* **Task to complete**
Please rewrite the items from the line with "I want to click on Settings, so" up to and including the line with "center [727, 96].", putting "capture snapshot" in place of "take snapshot" and leaving everything else unchanged.
==================================================
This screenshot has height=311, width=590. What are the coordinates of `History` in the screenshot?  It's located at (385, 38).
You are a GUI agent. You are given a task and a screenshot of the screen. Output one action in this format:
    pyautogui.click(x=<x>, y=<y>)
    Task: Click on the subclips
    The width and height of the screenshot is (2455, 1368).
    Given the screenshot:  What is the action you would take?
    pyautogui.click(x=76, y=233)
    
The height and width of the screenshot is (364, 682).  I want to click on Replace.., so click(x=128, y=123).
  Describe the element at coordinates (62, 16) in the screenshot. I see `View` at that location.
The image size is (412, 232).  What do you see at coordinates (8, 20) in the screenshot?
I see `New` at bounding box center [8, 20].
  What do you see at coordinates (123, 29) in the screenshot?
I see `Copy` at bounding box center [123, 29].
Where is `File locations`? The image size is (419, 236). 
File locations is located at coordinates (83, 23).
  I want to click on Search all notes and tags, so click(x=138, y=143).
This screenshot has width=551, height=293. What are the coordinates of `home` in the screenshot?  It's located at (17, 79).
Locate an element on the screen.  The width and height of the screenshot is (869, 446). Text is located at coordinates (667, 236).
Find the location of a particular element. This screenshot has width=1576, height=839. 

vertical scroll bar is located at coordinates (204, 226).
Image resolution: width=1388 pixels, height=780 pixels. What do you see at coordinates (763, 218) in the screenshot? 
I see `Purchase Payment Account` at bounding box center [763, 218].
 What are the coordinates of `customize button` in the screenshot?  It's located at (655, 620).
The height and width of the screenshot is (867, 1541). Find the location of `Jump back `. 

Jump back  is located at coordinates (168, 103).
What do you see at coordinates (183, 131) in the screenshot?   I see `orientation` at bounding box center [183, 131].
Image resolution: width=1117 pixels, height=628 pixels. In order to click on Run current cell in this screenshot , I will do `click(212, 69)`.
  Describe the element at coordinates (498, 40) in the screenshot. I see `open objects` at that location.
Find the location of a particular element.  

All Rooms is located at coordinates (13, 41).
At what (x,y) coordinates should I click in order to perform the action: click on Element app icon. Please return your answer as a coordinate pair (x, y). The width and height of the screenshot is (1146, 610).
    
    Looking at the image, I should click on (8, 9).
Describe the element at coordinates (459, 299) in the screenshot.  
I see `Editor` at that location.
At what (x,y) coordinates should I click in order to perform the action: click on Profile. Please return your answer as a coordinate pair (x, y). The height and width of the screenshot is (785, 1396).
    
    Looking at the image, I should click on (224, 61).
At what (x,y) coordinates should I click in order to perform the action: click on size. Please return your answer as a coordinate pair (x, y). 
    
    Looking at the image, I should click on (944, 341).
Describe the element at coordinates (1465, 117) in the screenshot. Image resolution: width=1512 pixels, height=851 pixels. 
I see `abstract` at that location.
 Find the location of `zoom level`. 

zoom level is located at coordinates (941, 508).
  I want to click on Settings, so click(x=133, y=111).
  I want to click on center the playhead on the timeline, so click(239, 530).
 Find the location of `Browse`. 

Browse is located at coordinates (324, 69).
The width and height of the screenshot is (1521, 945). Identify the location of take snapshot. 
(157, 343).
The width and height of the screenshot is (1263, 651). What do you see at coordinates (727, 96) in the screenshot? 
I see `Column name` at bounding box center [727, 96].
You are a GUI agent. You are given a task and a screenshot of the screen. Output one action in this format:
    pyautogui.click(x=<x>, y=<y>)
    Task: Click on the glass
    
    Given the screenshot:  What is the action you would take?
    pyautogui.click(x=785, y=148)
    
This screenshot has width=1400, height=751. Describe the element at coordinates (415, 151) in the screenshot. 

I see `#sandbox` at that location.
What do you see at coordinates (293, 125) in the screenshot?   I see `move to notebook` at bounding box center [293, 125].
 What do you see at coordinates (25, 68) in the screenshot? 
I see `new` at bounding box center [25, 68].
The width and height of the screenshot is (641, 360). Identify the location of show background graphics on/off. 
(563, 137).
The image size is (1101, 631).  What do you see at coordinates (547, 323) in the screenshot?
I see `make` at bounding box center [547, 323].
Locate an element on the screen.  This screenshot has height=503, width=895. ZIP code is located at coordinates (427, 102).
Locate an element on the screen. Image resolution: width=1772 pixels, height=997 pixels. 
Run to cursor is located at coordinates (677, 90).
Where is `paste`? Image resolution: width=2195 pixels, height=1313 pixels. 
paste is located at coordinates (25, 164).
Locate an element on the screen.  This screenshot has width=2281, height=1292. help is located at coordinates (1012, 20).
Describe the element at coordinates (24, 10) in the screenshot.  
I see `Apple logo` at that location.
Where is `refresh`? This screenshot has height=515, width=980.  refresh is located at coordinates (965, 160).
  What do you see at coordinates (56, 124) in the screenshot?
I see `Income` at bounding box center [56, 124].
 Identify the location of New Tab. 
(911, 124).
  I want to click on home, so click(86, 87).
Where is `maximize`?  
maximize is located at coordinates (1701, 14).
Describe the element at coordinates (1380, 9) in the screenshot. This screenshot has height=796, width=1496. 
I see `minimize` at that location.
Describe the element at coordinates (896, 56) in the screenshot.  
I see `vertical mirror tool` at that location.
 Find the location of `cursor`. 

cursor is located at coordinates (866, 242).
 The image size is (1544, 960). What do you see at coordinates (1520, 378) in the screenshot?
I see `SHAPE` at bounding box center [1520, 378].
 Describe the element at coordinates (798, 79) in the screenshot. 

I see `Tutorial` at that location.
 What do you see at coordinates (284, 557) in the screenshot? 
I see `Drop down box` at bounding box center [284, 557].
==================================================
* **Result**
  I want to click on Settings, so click(x=133, y=111).
  I want to click on center the playhead on the timeline, so click(239, 530).
 Find the location of `Browse`. 

Browse is located at coordinates (324, 69).
The width and height of the screenshot is (1521, 945). Identify the location of capture snapshot. 
(157, 343).
The width and height of the screenshot is (1263, 651). What do you see at coordinates (727, 96) in the screenshot? 
I see `Column name` at bounding box center [727, 96].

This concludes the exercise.